You may wonder who I think I am, a young psychiatrist from Toledo, Ohio, to be such a sharp critic of my field. Everything I am saying is well known to my colleagues, on an academic level, but most doctors don’t appreciate placebo or regression to the mean effects, and because most mental health conditions are either self-limited or episodic in nature, and most serious side effects are either rare or hard to identify as medication reactions, over the course of a career a doctor becomes more and more confident in their own practices, in a process independent of whether their particular treatments are helping their patients. This is the tragedy of medicine for centuries: if I apply leeches to a patient and they recover, that proves that leeches work, and if I apply leeches and the patient dies, that just proves how severe the underlying condition was. Treatments cannot fail, only be failed. This is why every culture has a shamanic or other traditional healing profession full of strange or even harmful practices.

Google “Paxil lawsuit teenagers” and “Risperdal lawsuit teenagers” for a sense of how dramatically the child and adolescent psychiatry project can fail. The paroxetine trial “Study 329” is so infamous it has its own Wikipedia page. These were not small failures, and they involved people very high up on the academic ladder, including Harvard faculty. Unfortunately, these major scandals had little impact on actual clinical practice. A British Medical Journal (BMJ) op ed a few years after the lawsuits was appropriately titled “No correction, no retraction, no apology, no comment: paroxetine trial reanalysis raises questions about institutional responsibility.” [See https://www.bmj.com/content/351/bmj.h4629 ]

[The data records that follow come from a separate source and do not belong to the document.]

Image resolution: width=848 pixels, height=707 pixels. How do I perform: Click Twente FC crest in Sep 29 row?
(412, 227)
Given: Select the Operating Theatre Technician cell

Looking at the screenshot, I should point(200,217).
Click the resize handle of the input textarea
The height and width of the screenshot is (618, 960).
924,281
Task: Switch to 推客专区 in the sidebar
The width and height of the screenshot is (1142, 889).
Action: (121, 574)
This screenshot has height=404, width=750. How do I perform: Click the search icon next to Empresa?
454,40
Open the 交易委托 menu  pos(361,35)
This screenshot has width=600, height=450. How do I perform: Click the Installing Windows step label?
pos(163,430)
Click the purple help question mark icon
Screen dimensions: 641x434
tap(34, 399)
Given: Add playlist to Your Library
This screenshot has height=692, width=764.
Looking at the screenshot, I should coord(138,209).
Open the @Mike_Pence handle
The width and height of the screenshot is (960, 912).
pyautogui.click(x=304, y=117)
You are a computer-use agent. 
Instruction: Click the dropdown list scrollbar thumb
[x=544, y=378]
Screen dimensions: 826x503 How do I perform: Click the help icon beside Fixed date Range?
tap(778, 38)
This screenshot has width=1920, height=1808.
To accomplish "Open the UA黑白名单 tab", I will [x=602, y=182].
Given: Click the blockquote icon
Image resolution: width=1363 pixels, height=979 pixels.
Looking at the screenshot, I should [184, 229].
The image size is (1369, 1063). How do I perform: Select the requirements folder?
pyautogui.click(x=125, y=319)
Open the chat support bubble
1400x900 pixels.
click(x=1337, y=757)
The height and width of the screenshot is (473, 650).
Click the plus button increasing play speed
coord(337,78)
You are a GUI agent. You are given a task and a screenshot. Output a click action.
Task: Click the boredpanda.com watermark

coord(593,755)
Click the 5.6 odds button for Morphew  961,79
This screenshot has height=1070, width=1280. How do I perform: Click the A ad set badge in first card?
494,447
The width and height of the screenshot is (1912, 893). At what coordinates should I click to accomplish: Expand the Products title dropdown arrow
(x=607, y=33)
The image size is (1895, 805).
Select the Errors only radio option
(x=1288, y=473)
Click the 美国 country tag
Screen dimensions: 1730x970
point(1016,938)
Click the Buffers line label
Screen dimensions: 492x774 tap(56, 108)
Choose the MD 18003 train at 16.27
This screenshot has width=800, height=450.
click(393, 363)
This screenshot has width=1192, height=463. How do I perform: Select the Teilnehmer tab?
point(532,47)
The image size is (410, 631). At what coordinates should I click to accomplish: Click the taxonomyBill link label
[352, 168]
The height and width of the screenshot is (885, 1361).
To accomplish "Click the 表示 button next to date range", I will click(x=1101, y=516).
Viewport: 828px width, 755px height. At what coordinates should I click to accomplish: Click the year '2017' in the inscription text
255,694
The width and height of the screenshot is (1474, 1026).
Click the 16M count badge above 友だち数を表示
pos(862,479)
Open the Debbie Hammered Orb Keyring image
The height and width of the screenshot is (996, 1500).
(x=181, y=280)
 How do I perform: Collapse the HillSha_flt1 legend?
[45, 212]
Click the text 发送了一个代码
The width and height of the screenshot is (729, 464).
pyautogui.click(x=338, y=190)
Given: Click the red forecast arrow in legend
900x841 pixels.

Even setting aside major corruption / data hiding scandals, the mundane evidence base for many child and adolescent medications is just not impressive. Consider the simple example of using Prozac (fluoxetine) for depression in teenagers. The 2007 study “Treatment for Adolescents With Depression Study” by Dr March at Duke University is a landmark paper, studying both Prozac alone, therapy alone and their combination and famously concluding: “Taking benefits and harms into account, combined treatment [Prozac plus therapy] appears superior to either monotherapy as a treatment for major depression in adolescents.”

How could an evidence based psychiatrist ignore such results? It seems so clear that I have heard it argued that prescribing Prozac is standard of care, meaning that a doctor could face serious liability if they failed to prescribe Prozac to a depressed teen. But let’s look at the numbers in more detail. The study used a quantified measure of depression called the CDRS-R (Children’s Depression Rating Scale-Revised), which measures depression symptoms on a 17 to 113 scale, with 17 being minimal depression. The average depression score of the patients in the study was 60 at the beginning, and at week 12 it had fallen to 33.6 in the combined treatment group. This sounds good, but therapy alone reduced the score to 40.3, and I wouldn’t personally want a teenager I cared about being exposed to the risks of Prozac for a less than 7 point difference on a scale that goes up to 113. By week 24 the therapy alone group and the combined treatment group were indistinguishable at 31.2 and 29.9 respectively. Also, the CDRS-R includes questions about physical symptoms like appetite and fatigue / sleep quality, and it is plausible that any benefits that Prozac has are due to appetite or energy level related effects rather than to mood benefits per se. Have a look at the list of side effects on Prozac’s drug label, including the black box warning, and tell me whether you would trade them for these temporary benefits.

I am happy to treat teenagers, but most complaints would be better addressed by a good therapist. Psychiatric medications have the most to offer in cases involving anxiety spectrum and ADHD / learning disorders.

“Patients often seek medications that will be effective for their problems, but that will not harm them. There is no such drug. If a drug can help, it will also harm.”